Always write “+ c“ at the end of an indefinite integral. Markers deduct for forgetting it.
Read “dx“ as “with respect to x“. If a question uses dt instead, integrate with respect to t.
Constants don’t need + c in each step — just on the final answer. Adding constants together gives one constant.
If you forget the integral of something, guess a candidate F and differentiate it; adjust the coefficient until F′ matches f.

⚠ Common mistakes

Forgetting “+ c“ on indefinite integrals — the most common Paper 1 slip in integration.
Confusing notation: ∫f(x) dx integrates f.

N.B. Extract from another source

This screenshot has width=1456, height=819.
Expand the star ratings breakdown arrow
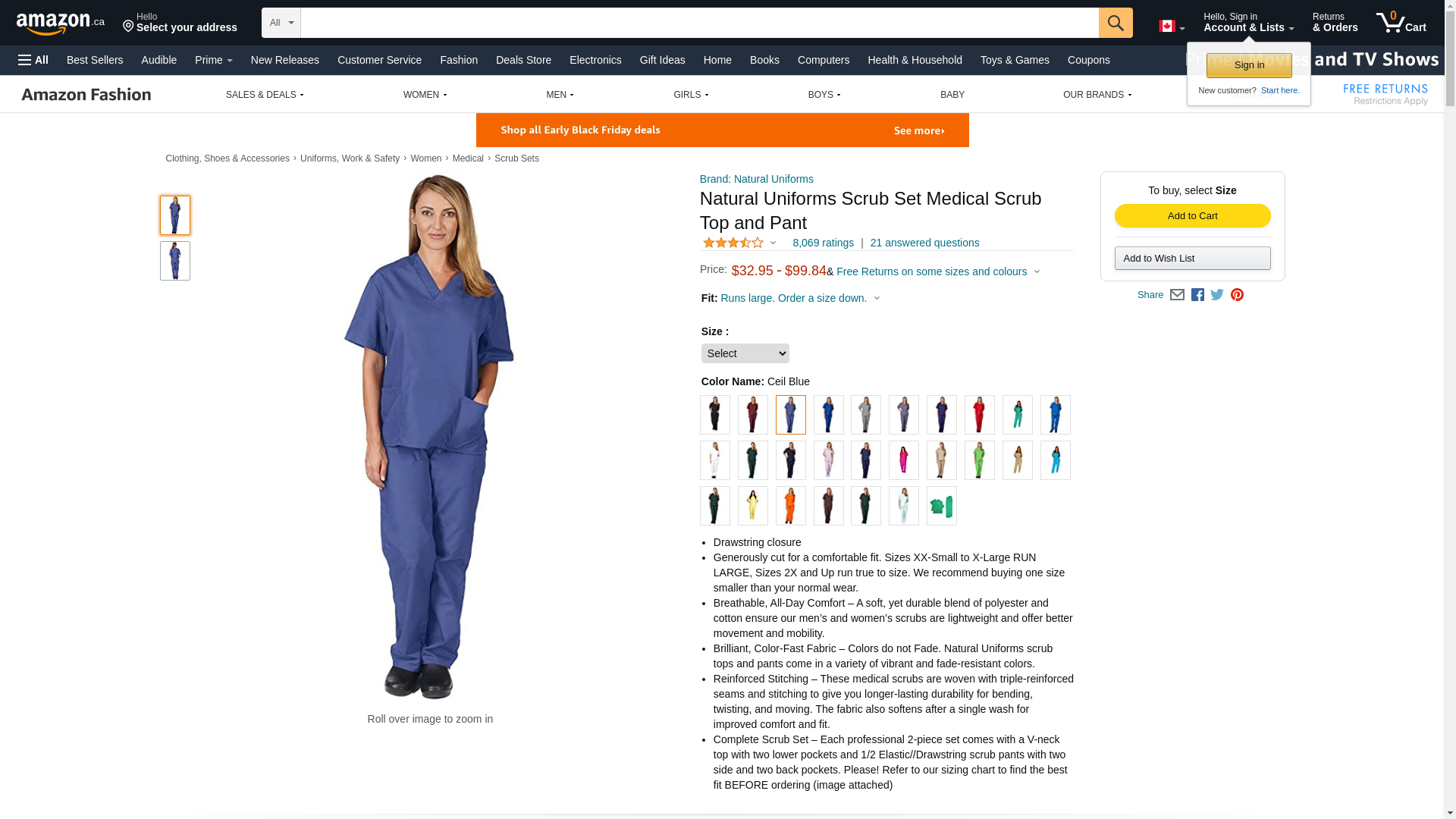tap(773, 243)
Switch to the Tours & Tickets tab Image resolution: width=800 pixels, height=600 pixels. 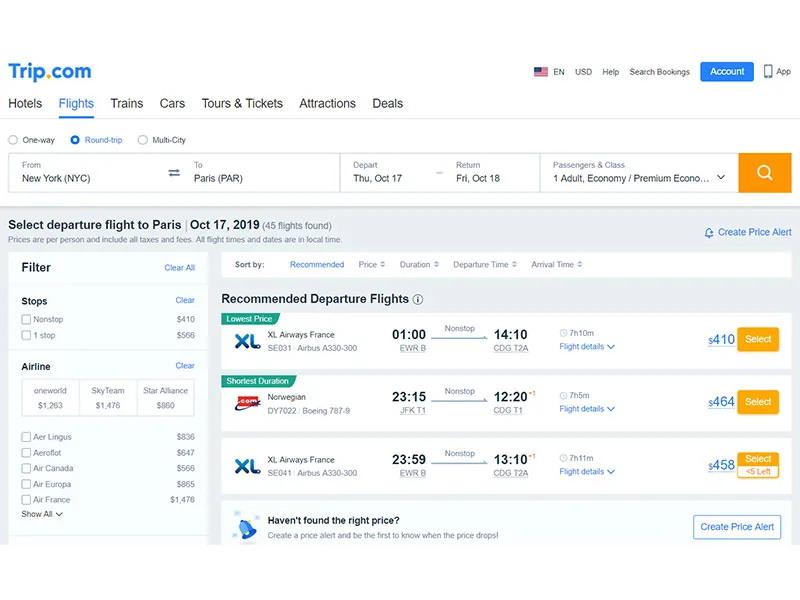pos(242,104)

The dx at the end isn’t a multiplication — it tells you the variable.
Mixing up f and F: lowercase f is what you START with; uppercase F is the antiderivative (what you END with).
Thinking the antiderivative is unique — it’s not. There are infinitely many, differing by a constant.
Differentiating to “verify” and not noticing missing factors — sometimes F′ has the right shape but wrong coefficient. Always match coefficients carefully.

Up next: Integrating Powers of x. The formula ∫xⁿ dx = xⁿ⁺¹/(n+1) + c — raise the power by 1, then divide by the new power. Works for ANY rational n except n = −1 (because that would mean dividing by 0). After that comes “finding the + c” using an initial condition, and then GDC area calculations.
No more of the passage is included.